La parade finale se déroule sur la place haute De Gaulle, là où tout a commencé : devant la splendide église abbatiale classée reconstruite au XVIIIe siècle et un ancien bâtiment conventuel de la même époque où est installée la mairie.
Ce sont les derniers témoins de l’abbaye du XIe siècle confiée un siècle plus tard aux prémontrés, une communauté fondée par saint Norbert à Prémont dans la région de Laon.
Pour leur consommation personnelle au départ, les moines allaient introduire au XVIIe siècle l’élevage à Licques de ce gallinacé originaire des Amériques, chassé et domestiqué par les Indiens qui utilisaient plumes et ergots pour leurs flèches, puis importé en Europe par les conquistadors espagnols.

L’abbatiale au clocher raccourci

D’architecture restée gothique, l’église Notre-Dame de la Nativité se distingue entre toutes par son clocher très raccourci : sa flèche de 50 mètres fut foudroyée en 1795, entraînant dans sa chute chœur et transept, ce qui lui laissa une seule nef qui fut clôturée par une abside semi-circulaire.
Visible de loin en haut de sa butte, elle est l’autre emblème de Licques, le point d’orgue de cette bien jolie symphonie pastorale.

 


La Capelle : le poumon vert de Boulogne-sur-Mer

C’est un joli petit village du verdoyant bocage boulonnais, niché au cœur du parc naturel régional des Caps et Marais d'Opale à sept kilomètres à peine à l’est du premier port de pêche de France.
Adossé à la forêt domaniale qui occupe la moitié orientale de son territoire, La Capelle-lès-Boulogne est le véritable poumon vert de la capitale de la Côte d’Opale.

Le Sentier des Aulnes

L’un des dix circuits de balades et randonnées pédestres de la communauté d’agglomérations lui est même consacré : le Sentier des Aulnes.
Partant du parking de la mairie, il propose une petite boucle dans l’un des principaux massifs forestiers du département (2 018 hectares) riche en feuillus, en faune et en flore; cette balade a dû être temporairement suspendue en septembre dernier, hélas, en raison de la maladie du frêne, la principale essence locale avec le chêne, mais elle devrait pouvoir être à nouveau proposée en juin.
La forêt fut aussi un site stratégique pendant la Seconde Guerre mondiale : elle abrita des unités autonomes canadiennes qui perturbèrent l’artillerie allemande avec l’aide de résistants, dont le lieutenant FFI Marcel Caudevelle et Jean Legrand, membre de son groupe, tués par un obus ennemi le 9 septembre 1944.
Deux rues principales de La Capelle sur la D234 qui enjambe la voie rapide portent leur nom en mémoire de ces valeureux « combattants de l’ombre ».

Une école d’équitation...

Dans un complexe de loisirs et de sports très nature comprenant un parcours de santé, une aire de pique-nique, un terrain de camping et le terrain de football du club de l’ancien arbitre international Stéphane Lannoy, se dresse un centre équestre de renom qui compte une vingtaine de chevaux et une vingtaine de poneys, et trois cents licenciés... pour mille cinq cents habitants : l’École d'Équitation du Boulonnais, agréée en tant que centre de formation technique de moniteurs, maintes fois titrée premier club de France en saut d'obstacles aux championnats de France de Lamotte-Beuvron.
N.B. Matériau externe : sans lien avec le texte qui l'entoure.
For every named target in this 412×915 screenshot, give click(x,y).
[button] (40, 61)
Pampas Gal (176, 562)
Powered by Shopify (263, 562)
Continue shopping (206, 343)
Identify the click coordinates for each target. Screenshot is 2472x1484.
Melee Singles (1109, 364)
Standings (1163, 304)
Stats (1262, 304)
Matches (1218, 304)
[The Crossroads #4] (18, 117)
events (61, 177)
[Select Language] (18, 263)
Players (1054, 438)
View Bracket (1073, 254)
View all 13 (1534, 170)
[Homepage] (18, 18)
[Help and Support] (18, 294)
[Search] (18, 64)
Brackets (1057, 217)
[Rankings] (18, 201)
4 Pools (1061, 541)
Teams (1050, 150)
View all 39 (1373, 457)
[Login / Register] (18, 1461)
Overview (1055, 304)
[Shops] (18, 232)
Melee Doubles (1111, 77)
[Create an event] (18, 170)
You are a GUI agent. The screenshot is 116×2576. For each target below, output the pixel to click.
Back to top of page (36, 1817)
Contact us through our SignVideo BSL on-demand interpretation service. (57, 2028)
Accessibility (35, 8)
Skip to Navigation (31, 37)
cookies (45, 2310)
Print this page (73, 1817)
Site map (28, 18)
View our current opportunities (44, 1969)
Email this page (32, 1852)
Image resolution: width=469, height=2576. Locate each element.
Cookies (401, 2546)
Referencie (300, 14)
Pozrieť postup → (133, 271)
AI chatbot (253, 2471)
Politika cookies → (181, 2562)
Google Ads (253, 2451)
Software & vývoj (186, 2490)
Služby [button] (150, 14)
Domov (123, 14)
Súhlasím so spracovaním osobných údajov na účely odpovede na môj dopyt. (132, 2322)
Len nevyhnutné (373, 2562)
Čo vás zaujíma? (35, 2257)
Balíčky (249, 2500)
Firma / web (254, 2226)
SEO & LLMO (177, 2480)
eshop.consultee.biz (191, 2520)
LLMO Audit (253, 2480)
...et un château du XVIIIe siècle

Une bien jolie performance pour ce village connu autrefois pour l’élevage modèle de moutons du château de Conteval édifié dans les années 1779-80 par le sieur François Delporte sur une concession du domaine royal.
Il importait clandestinement d’Angleterre plusieurs centaines d’ovins dans le but de parvenir à produire une laine comparable à celle d’Outre-Manche – ce qui avait valu à la famille d’être anoblie par Louis XVI.
Il n’y a plus aujourd’hui de moutons, mais on peut visiter à l’occasion les parcs et jardins d’acclimatation de ce château niché dans la verdure aux nombreux arbres remarquables et plantes exotiques.
Ce poumon vert a décidément du souffle.